## WRITTEN INSTRUCTION
Using the forum thread about compressors for orchestral music, explain in one to three sentences why orchestral music generally doesn't take well to being choked and gated.

-- begin DOCUMENT SEGMENT --

# Compressors for Orchestral Music



## VSriHarsha (Feb 16, 2021)

Hello!

I hope I posted it in the right forum.

I am looking for compressors, which are well suited for Orchestral Music. Well, you can mention if you know some work for just Strings or Brass & so on. Paid & free welcomed.

As a matter of fact, I found the Spitfire Originals are not compressor friendly. Well, I think those are well out without compression. But that’s just that & might not work with every library.

Go ahead, you’re welcome with your ideas etc....

Thanks.


----------



## Dietz (Feb 16, 2021)

As a rule-of-thumb, the less baked-in room, the better you will be able to use compression, saturation and other dynamic processing. 

Apart from that, most professional compressor plug-ins might work for orchestral music, be it on soloists, ensembles and/or the mix bus, as long as the settings were chosen carefully. There might be occasions where you want to achieve just smooth, colorless glue, while you might aim for lot of color and grit (and maybe even pumping artifacts) in another context. 

Choose your tools accordingly ...


----------



## Stringtree (Feb 16, 2021)

One reason to use a compressor on symphonic music might be that the dynamic range is too wide for certain listening environments, leading the listener to constantly fiddle with the volume knob. 

Like a car, for instance. Or a kitchen while one is doing things like running the faucet. 

Certain instruments or styles of music are meant to be choked and gated, but orchestral stuff doesn't respond in general to this kind of manipulation. The natural hall reverb sounds wrong; the natural decay is altered, and things don't sound right. 

I guess my question to you would be: why do you want to compress your orchestral audio? To bring the quieter parts up? To bring the louder parts down? To decrease dynamic range? To add body and punch? 

Any audio is amenable to compression, it just comes down to the degree and balance. It might be a gentle leveling amplifier you're looking for. Hearing compression in orchestral music makes my brain go "nope nope nope nope nope." So you'll maybe need to be stealthy, depending on your goals.


----------



## audio1 (Feb 16, 2021)

VSriHarsha said:


> Hello!
> 
> I hope I posted it in the right forum.
> 
> ...


If this is purely a mastering situation, have you considered what I would call a highbred mastering approach?

1- Put final master audio file in daw and raise the volume "manually" in softer parts of track according to taste using basic gain plugin.

2- Then raise all up a few DB {do not normalize}.

3 -Then put light "loudness"limiter plugin on it to tight things up and give some extra juice. 

The key is to create a good mix before even worrying about master levels and additional processing.


----------



## Dr.Quest (Feb 16, 2021)

VSriHarsha said:


> Hello!
> 
> I hope I posted it in the right forum.
> 
> ...


The very fact that you are asking for an orchestral compressor says to me you need to learn how and why compression is used for in a final mix first. There are many good tutorials out there.

-- end DOCUMENT SEGMENT --
-- begin DATA BLOCK --

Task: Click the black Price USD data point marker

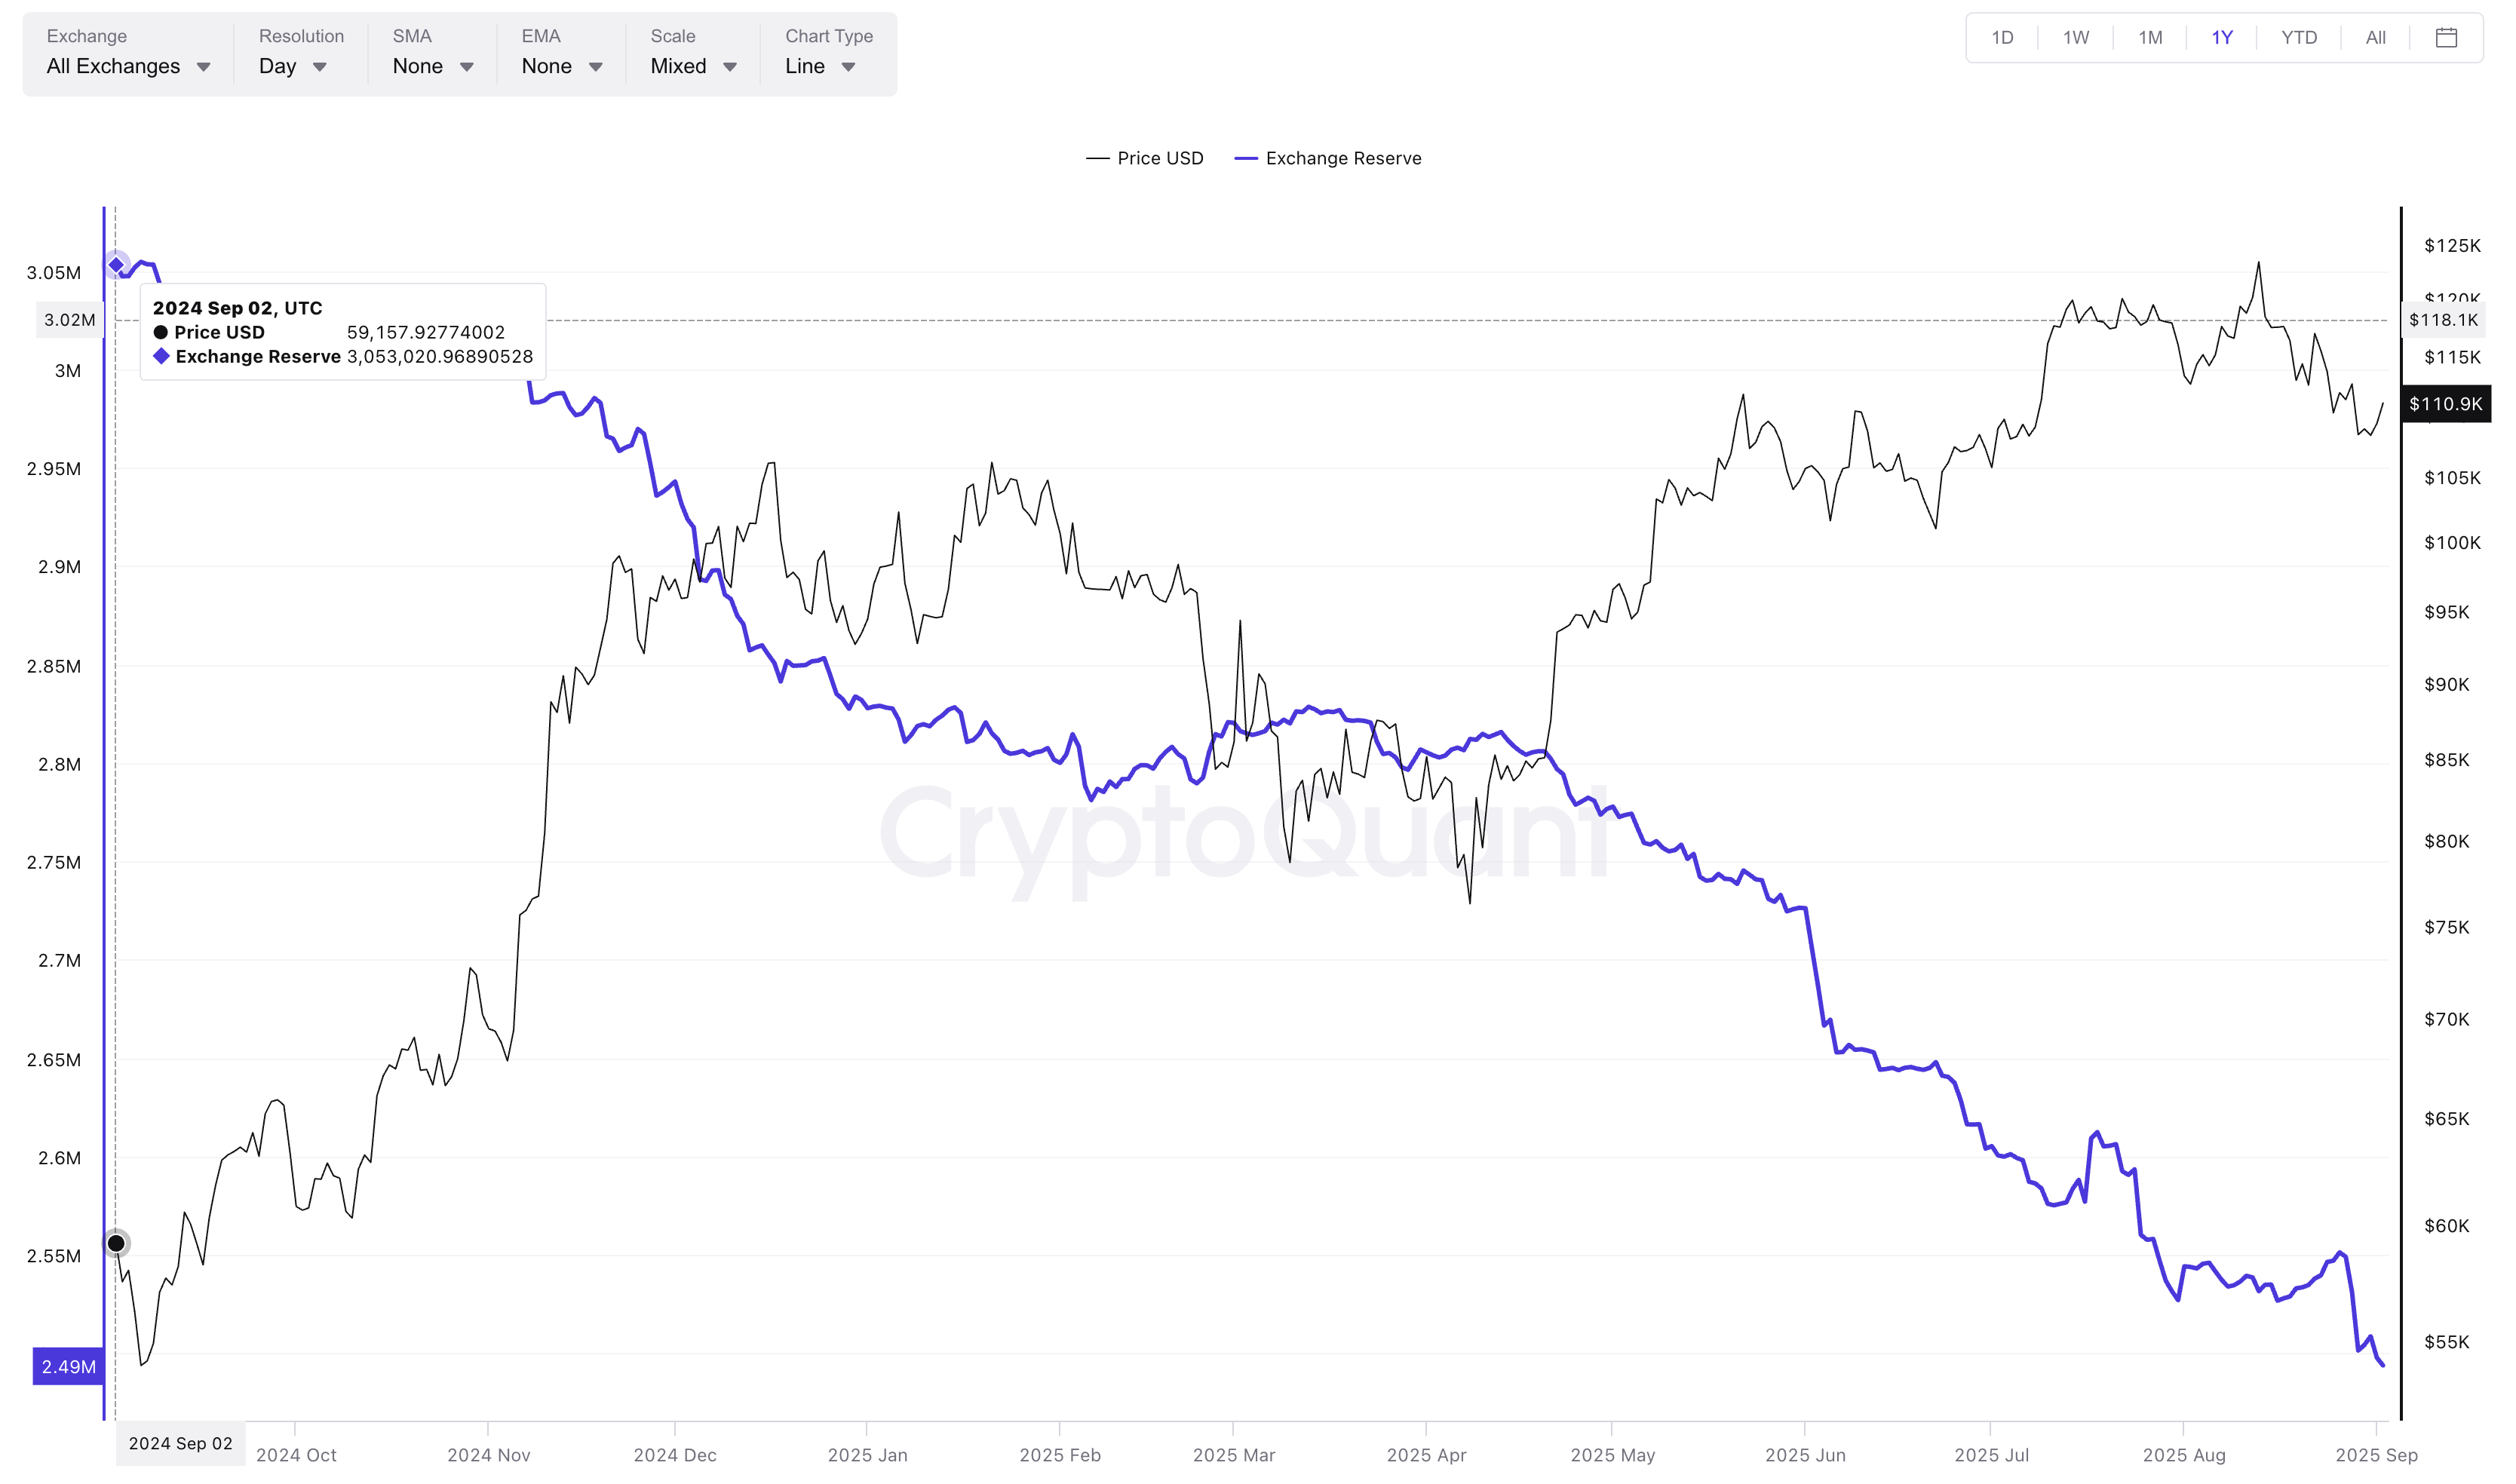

-- end DATA BLOCK --

## ANSWER TO THIS EXERCISE
Choking and gating make the hall's natural reverb sound wrong and change the way the sound naturally dies away. As a result, the music no longer sounds right.